# REQUIREMENT
Set down, please, exactly the lines below that run from the line with "This screenshot has height=817, width=1196." to the line with "Given: Click the red required asterisk", both lines included.

(Stored data)
'''

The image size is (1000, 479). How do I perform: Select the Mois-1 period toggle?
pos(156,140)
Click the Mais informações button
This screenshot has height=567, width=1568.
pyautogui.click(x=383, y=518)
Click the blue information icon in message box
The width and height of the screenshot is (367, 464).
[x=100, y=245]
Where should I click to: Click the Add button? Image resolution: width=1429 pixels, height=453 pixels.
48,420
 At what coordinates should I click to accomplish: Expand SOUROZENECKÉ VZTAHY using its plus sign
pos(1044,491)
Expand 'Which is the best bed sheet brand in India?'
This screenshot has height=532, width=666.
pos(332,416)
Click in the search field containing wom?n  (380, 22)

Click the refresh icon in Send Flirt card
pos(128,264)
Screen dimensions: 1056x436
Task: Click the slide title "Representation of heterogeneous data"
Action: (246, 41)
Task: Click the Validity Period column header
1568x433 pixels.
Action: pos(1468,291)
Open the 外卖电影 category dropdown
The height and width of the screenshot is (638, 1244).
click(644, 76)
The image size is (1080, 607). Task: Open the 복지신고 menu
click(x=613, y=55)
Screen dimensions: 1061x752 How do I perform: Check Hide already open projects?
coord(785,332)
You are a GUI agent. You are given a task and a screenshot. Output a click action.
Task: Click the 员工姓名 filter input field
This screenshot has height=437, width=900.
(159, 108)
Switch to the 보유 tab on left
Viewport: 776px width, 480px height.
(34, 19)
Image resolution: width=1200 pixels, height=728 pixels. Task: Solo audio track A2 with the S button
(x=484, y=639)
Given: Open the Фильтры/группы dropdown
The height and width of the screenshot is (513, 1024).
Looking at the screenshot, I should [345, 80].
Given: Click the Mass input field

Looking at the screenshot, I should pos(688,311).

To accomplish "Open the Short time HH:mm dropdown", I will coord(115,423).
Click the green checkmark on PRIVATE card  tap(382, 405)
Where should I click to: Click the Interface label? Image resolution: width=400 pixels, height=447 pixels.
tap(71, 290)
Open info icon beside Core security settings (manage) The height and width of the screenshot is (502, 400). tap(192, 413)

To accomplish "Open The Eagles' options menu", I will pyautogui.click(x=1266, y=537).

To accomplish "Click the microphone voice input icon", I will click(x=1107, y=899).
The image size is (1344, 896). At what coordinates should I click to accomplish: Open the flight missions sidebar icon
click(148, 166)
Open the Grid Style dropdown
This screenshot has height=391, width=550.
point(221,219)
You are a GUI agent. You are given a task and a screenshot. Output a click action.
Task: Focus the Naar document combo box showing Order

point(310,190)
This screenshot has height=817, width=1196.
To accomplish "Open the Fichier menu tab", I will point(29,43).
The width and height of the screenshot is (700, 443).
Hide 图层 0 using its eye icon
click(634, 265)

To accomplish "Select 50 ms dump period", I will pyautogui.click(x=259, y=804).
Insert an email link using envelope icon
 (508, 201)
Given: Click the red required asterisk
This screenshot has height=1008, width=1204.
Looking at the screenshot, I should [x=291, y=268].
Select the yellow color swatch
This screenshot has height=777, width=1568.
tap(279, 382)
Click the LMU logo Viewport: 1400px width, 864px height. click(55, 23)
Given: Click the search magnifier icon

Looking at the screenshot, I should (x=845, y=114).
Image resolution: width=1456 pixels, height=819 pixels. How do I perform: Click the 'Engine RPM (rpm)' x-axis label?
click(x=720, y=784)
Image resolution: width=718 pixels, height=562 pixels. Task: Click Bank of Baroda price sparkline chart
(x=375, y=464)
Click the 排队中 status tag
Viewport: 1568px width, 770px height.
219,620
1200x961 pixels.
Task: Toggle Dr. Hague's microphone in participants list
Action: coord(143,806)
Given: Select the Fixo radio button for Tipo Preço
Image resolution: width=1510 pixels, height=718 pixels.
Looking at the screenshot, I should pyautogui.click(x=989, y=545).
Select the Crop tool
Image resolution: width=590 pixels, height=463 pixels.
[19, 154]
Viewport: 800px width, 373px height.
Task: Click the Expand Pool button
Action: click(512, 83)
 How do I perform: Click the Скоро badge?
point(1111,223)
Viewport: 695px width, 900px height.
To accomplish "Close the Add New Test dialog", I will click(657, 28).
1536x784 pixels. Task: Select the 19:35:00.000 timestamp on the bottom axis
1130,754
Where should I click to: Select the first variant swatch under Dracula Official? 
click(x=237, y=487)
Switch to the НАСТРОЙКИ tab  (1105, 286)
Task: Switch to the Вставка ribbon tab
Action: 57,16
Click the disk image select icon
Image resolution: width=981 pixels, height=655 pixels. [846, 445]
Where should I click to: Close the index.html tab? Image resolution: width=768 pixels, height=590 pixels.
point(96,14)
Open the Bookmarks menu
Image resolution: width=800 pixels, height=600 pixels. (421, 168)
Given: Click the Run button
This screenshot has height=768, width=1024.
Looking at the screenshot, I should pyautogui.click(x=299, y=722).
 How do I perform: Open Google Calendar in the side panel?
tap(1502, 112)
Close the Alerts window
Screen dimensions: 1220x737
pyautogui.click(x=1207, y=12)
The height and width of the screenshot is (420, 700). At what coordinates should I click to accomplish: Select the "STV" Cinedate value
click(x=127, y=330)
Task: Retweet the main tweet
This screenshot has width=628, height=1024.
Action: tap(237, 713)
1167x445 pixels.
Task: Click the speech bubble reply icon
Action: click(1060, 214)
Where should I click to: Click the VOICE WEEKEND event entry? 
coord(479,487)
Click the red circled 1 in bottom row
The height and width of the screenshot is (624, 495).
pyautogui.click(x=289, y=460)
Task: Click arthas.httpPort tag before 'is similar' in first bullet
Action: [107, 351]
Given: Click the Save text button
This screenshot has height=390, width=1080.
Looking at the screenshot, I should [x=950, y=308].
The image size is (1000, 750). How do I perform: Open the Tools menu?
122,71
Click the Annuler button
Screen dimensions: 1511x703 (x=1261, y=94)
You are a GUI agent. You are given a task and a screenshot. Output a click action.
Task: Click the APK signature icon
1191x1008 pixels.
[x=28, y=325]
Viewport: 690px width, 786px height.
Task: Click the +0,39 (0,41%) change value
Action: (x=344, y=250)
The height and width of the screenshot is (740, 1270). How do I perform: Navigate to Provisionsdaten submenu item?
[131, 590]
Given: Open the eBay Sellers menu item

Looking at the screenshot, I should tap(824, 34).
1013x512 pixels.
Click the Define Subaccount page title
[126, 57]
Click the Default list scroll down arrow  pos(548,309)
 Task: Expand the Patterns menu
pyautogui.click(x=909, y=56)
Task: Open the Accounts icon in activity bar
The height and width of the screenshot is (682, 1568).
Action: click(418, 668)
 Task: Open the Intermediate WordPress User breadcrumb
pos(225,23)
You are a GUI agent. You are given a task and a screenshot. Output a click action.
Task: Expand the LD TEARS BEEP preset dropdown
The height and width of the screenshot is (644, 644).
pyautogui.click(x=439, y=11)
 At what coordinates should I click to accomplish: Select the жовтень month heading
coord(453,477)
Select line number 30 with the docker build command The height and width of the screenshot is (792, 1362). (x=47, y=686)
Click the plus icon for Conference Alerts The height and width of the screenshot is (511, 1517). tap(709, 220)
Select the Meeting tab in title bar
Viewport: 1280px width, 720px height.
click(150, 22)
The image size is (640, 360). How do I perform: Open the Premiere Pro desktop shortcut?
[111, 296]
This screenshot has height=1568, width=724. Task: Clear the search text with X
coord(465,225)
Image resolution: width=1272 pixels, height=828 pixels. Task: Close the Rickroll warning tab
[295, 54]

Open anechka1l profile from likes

'''

# COMPLETED TASK
This screenshot has height=817, width=1196.
To accomplish "Open the Fichier menu tab", I will point(29,43).
The width and height of the screenshot is (700, 443).
Hide 图层 0 using its eye icon
click(634, 265)

To accomplish "Select 50 ms dump period", I will pyautogui.click(x=259, y=804).
Insert an email link using envelope icon
 (508, 201)
Given: Click the red required asterisk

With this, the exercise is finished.